RECORDS SUPPLIED:
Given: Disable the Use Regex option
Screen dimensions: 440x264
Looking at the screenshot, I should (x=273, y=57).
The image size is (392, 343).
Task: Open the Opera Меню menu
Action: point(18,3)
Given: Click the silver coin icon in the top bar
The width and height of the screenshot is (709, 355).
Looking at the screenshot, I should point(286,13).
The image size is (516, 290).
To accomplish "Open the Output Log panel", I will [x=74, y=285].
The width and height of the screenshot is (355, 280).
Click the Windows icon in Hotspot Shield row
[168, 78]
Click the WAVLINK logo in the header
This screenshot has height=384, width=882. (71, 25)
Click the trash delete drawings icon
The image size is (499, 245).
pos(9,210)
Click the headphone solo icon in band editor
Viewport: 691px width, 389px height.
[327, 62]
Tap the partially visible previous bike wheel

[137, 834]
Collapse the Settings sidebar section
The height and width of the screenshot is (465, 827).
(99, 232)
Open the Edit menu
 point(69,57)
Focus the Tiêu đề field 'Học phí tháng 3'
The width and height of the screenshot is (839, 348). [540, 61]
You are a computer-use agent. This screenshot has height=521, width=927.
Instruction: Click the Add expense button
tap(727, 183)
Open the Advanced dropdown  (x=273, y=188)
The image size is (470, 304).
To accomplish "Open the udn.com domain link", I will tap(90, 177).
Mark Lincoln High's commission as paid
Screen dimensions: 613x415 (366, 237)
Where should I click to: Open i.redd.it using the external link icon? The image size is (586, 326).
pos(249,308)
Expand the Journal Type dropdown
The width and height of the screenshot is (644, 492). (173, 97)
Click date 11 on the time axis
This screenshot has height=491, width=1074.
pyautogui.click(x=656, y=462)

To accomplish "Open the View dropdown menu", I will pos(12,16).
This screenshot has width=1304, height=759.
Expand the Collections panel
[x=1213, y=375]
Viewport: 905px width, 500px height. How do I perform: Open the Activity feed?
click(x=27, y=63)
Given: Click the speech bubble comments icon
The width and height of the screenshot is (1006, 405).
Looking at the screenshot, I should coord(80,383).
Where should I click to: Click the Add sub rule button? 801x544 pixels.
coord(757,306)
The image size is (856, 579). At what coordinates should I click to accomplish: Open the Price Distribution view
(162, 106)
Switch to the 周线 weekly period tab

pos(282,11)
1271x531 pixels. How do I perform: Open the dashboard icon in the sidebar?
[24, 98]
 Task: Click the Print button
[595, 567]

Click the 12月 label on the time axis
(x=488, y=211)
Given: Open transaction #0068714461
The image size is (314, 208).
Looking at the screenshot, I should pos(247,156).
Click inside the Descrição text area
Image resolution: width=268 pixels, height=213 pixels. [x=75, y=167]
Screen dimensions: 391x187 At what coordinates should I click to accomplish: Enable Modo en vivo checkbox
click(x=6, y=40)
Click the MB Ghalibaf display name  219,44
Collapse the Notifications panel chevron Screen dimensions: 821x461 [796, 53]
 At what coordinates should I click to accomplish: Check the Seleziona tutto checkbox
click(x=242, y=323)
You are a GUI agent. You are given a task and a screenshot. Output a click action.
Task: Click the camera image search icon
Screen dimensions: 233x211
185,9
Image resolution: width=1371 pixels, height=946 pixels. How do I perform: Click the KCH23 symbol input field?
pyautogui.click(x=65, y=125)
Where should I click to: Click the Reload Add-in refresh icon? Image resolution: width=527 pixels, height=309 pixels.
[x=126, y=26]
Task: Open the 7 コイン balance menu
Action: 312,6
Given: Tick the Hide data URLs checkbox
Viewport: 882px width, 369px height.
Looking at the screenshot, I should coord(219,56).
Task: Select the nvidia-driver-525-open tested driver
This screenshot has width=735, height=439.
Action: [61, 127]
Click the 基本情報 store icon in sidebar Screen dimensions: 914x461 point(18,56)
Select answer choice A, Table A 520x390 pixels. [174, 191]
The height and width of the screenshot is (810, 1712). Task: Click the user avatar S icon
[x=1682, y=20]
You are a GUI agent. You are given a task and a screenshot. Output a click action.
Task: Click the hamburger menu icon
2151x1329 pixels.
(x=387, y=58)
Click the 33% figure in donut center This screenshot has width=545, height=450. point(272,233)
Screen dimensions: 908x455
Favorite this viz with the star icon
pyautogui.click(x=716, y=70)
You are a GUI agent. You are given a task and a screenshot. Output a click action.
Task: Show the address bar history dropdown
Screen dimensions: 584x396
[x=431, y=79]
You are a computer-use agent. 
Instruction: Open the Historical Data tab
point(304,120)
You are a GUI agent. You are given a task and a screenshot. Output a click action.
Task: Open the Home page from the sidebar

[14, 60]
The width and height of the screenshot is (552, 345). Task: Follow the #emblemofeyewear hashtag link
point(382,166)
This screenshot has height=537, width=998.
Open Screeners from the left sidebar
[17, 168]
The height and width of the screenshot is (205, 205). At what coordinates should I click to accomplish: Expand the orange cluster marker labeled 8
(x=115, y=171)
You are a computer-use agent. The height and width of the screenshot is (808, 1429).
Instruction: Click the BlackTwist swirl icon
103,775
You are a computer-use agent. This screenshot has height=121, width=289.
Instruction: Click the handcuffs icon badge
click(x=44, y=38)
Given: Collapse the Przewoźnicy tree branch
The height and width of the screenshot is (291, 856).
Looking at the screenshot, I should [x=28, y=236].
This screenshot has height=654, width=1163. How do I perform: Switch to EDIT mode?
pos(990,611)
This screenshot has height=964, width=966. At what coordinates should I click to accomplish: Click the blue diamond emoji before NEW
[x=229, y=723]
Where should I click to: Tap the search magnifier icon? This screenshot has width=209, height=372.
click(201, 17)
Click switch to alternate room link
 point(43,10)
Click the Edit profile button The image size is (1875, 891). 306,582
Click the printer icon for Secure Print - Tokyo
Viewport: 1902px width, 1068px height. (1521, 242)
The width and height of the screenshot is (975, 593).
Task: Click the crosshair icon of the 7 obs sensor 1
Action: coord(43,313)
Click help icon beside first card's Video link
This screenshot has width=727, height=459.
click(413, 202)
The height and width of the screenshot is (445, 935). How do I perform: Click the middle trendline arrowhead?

OBJECTIVE: From the rows above, report every line that contains the string "menu".

TASK OUTPUT:
Task: Open the Opera Меню menu
Open the Edit menu
To accomplish "Open the View dropdown menu", I will pos(12,16).
Task: Open the 7 コイン balance menu
Task: Click the hamburger menu icon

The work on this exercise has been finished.